Monsanto drops off the EBRD menu at least for now
Bankwatch Mail | 7 March 2013
“Please be advised that, in this particular transaction, the EBRD and Monsanto were unable to find a satisfactory project structure for financing. Each institution will continue to explore other opportunities in order to provide farmers and distributors with adequate and time-appropriate financing, which we recognize to be one of the key challenges to increase agricultural productivity in the Bank’s region of operations.”
This article is from Issue 55 of our quarterly newsletter Bankwatch Mail
Thus via an email from the EBRD in late January, Bankwatch was informed of the bank’s decision not to proceed with a proposed USD 40 million ‘risk-sharing facility’ that would have enabled medium-large farmers and distributors in Russia, Ukraine, Serbia, Hungary, Bulgaria and Turkey to buy Monsanto’s seeds and agro-chemicals in installments, without Monsanto losing money if they got into debt.

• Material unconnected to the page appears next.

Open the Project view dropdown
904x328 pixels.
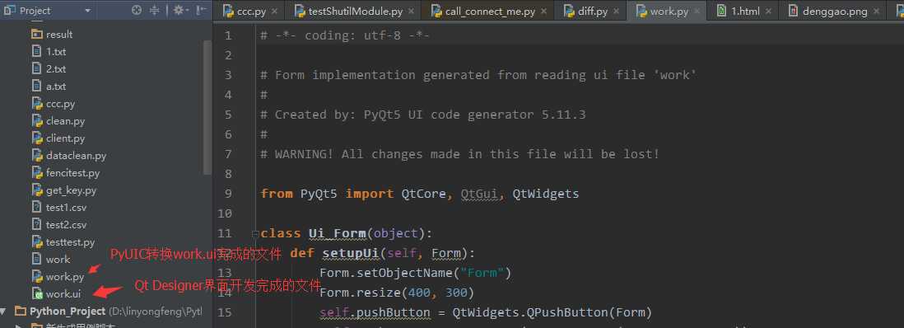click(87, 11)
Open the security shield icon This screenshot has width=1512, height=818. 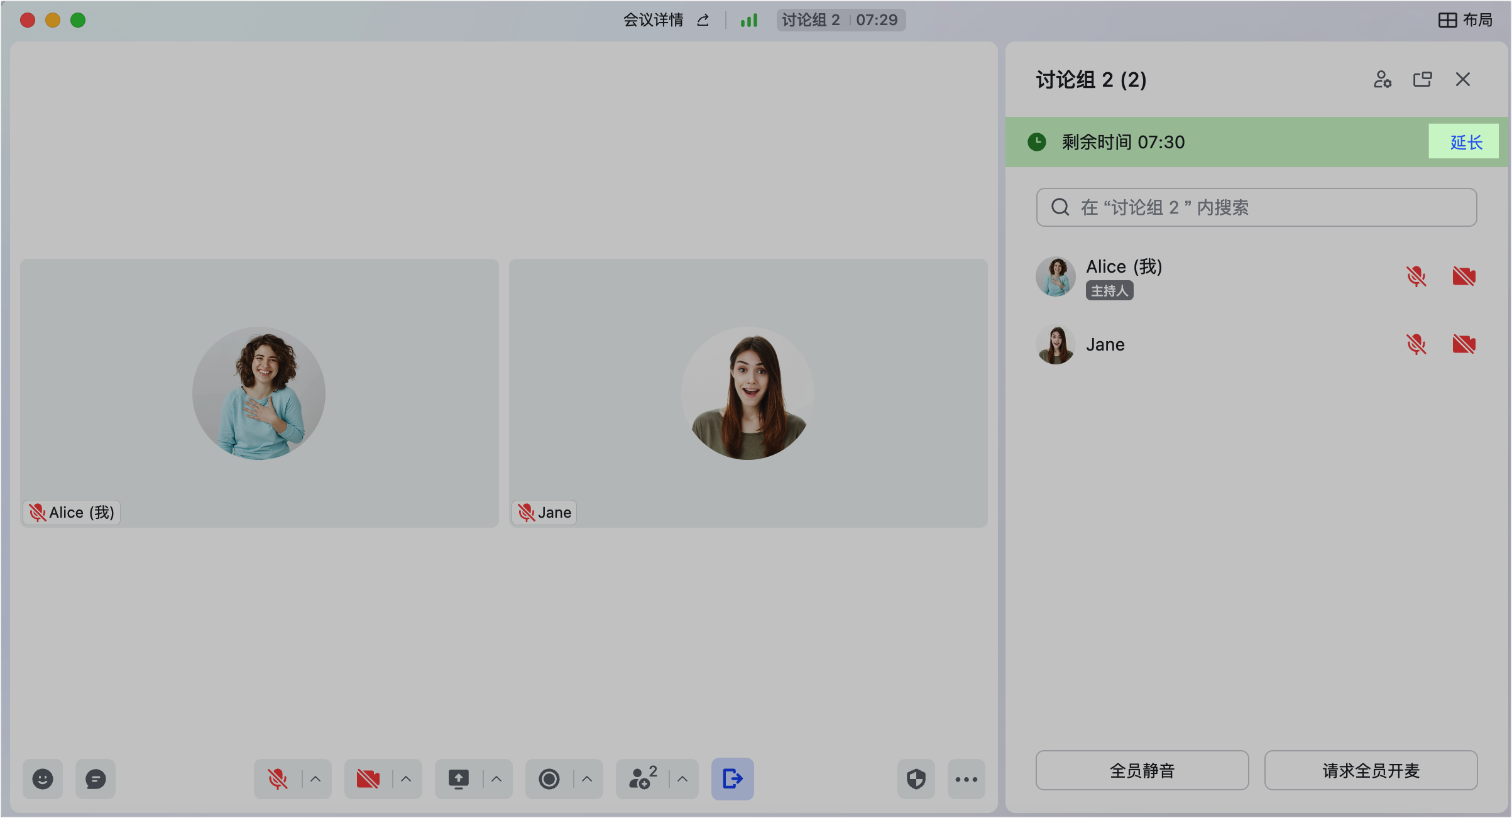(x=916, y=779)
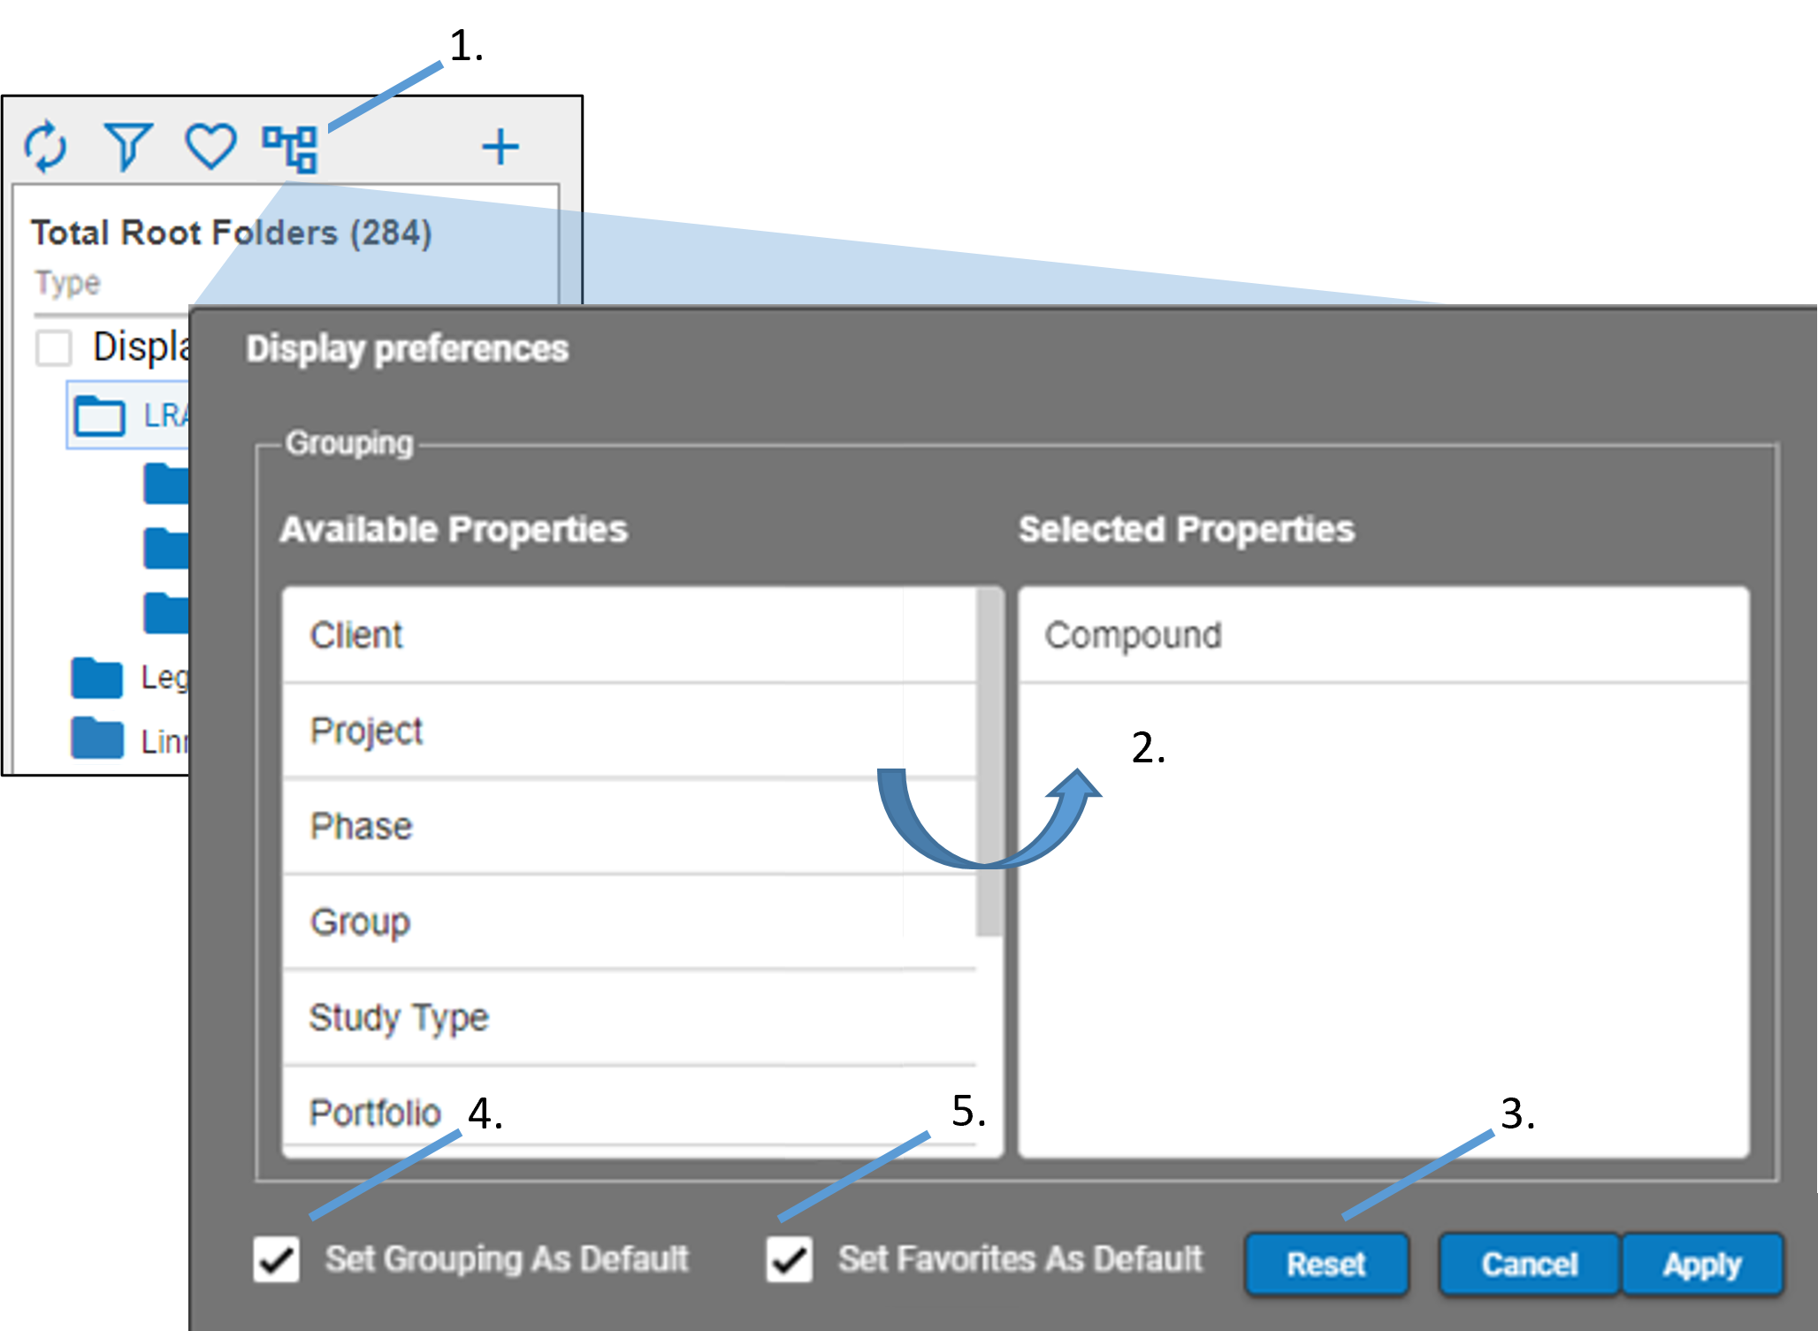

Were the multinational’s notoriously unpalatable negotiating tactics just too much for the EBRD to stomach?
We may never fully find out, though Bankwatch will be quick to react again should Monsanto choose to approach EBRD once again for support – a prospect that should not be ruled out given the bank’s comments.

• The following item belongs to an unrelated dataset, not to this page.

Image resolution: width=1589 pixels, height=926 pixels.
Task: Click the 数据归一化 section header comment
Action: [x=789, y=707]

Read the background on our blog
What this case does highlight, however, is a distinct problem faced by a large institution such as the EBRD – it is difficult to reach individual farmers without intermediaries, because the bank does not have the on-the-ground infrastructure or local knowledge to provide thousands of small individual loans. This is a problem that needs to be addressed by central and eastern Europe’s governments and farmers’ unions if the EBRD is not to end up courting such unsavoury business partners again in the future.